Bugs fixed since 1.3.5:

- Fix segfault on loading of invalid counters in ip[6]tables-restore
  [ Bugzilla #437, Olaf Rempel ]

- Fix double-free if a single match is used multiple times within a single rule
  [ Bugzilla #440, Harald Welte ]

- Don't try to resolve "-p all" using getprotoent()
  [ Bugzilla #446, Harald Welte ]

- Refuse never matching protocol specifications for ip6tables
  [ Yasuyuki Kozakai ]

- Fix iptables-save output of osf match
  [ Daniel De Graaf ]

- Fix esp/connbytes detection with newer kernels (x_tables)
  [ Harald Welte ]

- Fix loading of IPCMv6 match shared library
  [ Yasuyuki Kozakai ]

- Refuse invalid esp match SPI ranges 
  [ Yasuyuki Kozakai ]

- Fix out-of-bounds memory access when the unsupported "check" command was used
  [ Bugzilla #463, Larry Stefani, Harald Welte ]

- Fix out-of-bounds memory access when the "-c" option was used
  [ Bugzilla #462, Larry Stefani, Harald Welte ]

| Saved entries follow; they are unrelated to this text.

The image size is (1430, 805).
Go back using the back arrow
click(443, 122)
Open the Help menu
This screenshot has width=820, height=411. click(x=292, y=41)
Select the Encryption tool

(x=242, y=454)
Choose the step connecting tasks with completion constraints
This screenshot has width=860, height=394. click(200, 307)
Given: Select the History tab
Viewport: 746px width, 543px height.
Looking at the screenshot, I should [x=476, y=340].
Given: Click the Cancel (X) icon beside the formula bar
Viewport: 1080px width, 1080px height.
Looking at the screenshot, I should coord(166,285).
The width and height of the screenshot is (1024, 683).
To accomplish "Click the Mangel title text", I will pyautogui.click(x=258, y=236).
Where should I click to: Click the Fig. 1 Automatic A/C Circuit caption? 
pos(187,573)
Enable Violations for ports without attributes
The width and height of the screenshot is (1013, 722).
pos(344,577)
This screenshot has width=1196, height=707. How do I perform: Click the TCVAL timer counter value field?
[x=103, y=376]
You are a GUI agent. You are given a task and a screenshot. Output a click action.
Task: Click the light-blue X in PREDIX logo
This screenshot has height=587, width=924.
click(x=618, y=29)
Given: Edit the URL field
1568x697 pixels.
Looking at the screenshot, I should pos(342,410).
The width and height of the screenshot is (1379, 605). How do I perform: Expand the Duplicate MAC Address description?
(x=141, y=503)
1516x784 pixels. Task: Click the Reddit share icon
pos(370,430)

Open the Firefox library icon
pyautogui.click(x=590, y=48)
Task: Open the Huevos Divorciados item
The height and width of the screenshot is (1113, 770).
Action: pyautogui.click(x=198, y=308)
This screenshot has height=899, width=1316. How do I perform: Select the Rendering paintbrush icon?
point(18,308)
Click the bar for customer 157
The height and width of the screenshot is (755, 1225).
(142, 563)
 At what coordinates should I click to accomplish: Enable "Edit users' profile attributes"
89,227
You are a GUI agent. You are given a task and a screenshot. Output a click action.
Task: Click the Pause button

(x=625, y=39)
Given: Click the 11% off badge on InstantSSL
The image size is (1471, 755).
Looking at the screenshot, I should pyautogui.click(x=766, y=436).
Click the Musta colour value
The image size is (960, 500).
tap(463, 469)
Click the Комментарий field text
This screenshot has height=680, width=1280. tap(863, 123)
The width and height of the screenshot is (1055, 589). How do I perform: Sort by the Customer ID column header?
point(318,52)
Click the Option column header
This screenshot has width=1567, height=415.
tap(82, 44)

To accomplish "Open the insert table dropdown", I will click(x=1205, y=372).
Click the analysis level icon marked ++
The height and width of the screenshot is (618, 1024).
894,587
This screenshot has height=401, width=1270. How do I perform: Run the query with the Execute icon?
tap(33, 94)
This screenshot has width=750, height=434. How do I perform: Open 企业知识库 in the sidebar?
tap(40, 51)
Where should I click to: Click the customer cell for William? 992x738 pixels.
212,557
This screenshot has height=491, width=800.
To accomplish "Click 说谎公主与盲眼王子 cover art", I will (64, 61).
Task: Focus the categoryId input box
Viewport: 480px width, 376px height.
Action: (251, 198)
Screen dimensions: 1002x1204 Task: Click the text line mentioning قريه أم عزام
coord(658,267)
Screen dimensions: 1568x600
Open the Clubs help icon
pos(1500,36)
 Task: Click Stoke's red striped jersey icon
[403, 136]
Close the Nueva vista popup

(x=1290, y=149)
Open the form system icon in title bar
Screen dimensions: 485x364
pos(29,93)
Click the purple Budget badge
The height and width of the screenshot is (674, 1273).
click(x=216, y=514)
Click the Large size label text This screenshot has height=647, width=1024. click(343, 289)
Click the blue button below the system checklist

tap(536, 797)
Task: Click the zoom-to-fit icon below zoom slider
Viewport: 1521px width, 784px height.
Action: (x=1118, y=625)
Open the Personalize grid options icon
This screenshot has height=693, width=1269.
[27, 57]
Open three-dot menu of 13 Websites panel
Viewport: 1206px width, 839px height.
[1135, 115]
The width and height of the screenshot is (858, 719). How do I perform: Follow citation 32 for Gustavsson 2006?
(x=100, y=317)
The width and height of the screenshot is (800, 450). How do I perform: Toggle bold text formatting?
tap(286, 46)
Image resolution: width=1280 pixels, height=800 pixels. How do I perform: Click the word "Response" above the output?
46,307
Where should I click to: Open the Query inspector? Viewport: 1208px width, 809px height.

- Fix "Unknown error 4294967295" message
  [ Bugzilla #460, Patrick McHardy ]

- Use lower-case letters for realm match output
  [ Simon Lodal ]

- Fix example in connlimit manpage
  [ Phil Oester ]

- Refuse IP addresses as arguments to REDIRECT target
  [ Bugzilla #482, Phil Oester ]

- Fix set match negation
  [ Jozsef Kadlecsik ]

- Fix some compiler warnings
  [ Bugzilla #457, Phil Oester ]

- Refuse port ranges in ip6tables multiport match
  [ Bugzilla #451, Phil Oester ]

- Force user to specify --ipcmv6-type if ipcmv6 match is used
  [ Bugzilla #461, Yasuyuki Kozakai ]

- Fix libiptc symbol clash
  [ Bugzilla #456, Phil Oester ]

- Remove "hoho" message
  [ Pierre-Yves Ritschard ]

- Handle CIDR notation more sanely
  [ Bugzilla #422, Phil Oester ]

- Fix chain reference increment bug
  [ Jesper Brouer ]

- Fix counter clearing for policy counters
  [ Bugzilla #502, Andy Gay ]

- Remove warnings about interface names with non-alphanumeric characters
  [ Patrick McHardy ]

New features since 1.3.5:

- Support multiple matches of the same type within a single rule
  [ Jozsef Kadlecsik ]

- DCCP/SCTP support for multiport match (needs kernel >= 2.6.18)
  [ Patrick McHardy ]

- SELinux SECMARK target (needs kernel >= 2.6.18)
  [ James Morris ]

- SELinux CONNSECMARK target (needs kernel >= 2.6.18)
  [ James Morris ]

- Add documentation for DNAT target :<port> syntax
  [ Evan Miller ]

- Add new exit value to indicate concurrency issues
  [ Jesper Dangaard Brouer ]

- Use gcc to build shared objects
  [ Bugzilla #454, Phil Oester ]

- Update quota match for version in current kernel, fix -D (needs kernel >= 2.6.18)
  [ Phil Oester ]

- Update MARK target documentation to include --and-mask/--or-mask
  [ Eric Leblond ]

- Add support for statistic match (needs kernel >= 2.6.18)
  [ Patrick McHardy ]

- Optionally read realm values from /etc/iproute2/rt_realms
  [ Simon Lodal ]